Why are there lots of groups with order $2^n$? I've noticed that, in the OEIS sequence A000001, lots of record high values are held by powers of $2.$ The records are held by only $1, 4, 8, 16, 24, 32, 48, 64, 128, 256, 512,$ and $1024.$ The only record holders that aren't powers of two are $24$ and $48.$ Can anyone tell me why this is so?
 A: As already mentioned in the comments, there is a nice post by Aron Amit on Quora to answer this question. Below I will write roughly the same thing said in a slightly different way.

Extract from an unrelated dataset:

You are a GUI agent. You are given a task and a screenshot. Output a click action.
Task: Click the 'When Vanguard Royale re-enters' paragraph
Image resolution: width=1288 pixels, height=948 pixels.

The number of groups of a given order $n$ generally depends on how complicated the prime factorisation of $n$ is. In particular, if $n$ is prime, it is a simple exercise in basic group theory to show that there is only one group of order $n$ up to isomorphism. If $n$ is semiprime, i.e. $n=pq$ for primes $p,q$, then there are at most two groups of order $n$. However, if $n$ has a large number of factors, then the number of groups of the given order explodes.
One can understand this by appreciating how to construct groups of a certain order. Of course, given any two groups $G,H$ of order $m,n$ respectively  we can construct the direct product $G\times H$ which has order $mn$. But we can also construct a semidirect product, $G\ltimes_\varphi H$ where $\varphi:H\to\operatorname{Aut}(G)$ is any homomorphism, which also has order $mn$. This is like taking the product of the two groups, but with an added "twist" in the group operation that causes additional interactions between $G$ and $H$. Since we have many choices of $\varphi$, this gives us extra freedom to build groups of order $mn$ starting from $G$ and $H$.
Therefore, if you imagine a group of order $n$ with large number of factors, then intuitively you would expect that there are many ways to choose "factor" groups in such a way that they can be pieced together to a group of order $n$. And there will be many ways to piece them together, due to the availability of choice  of $\varphi$ in the semidirect product construction. Inductively, you expect the number of groups to therefore increase rapidly with the number of factors of $n$.
For more, you may want to read about the extension problem in group theory.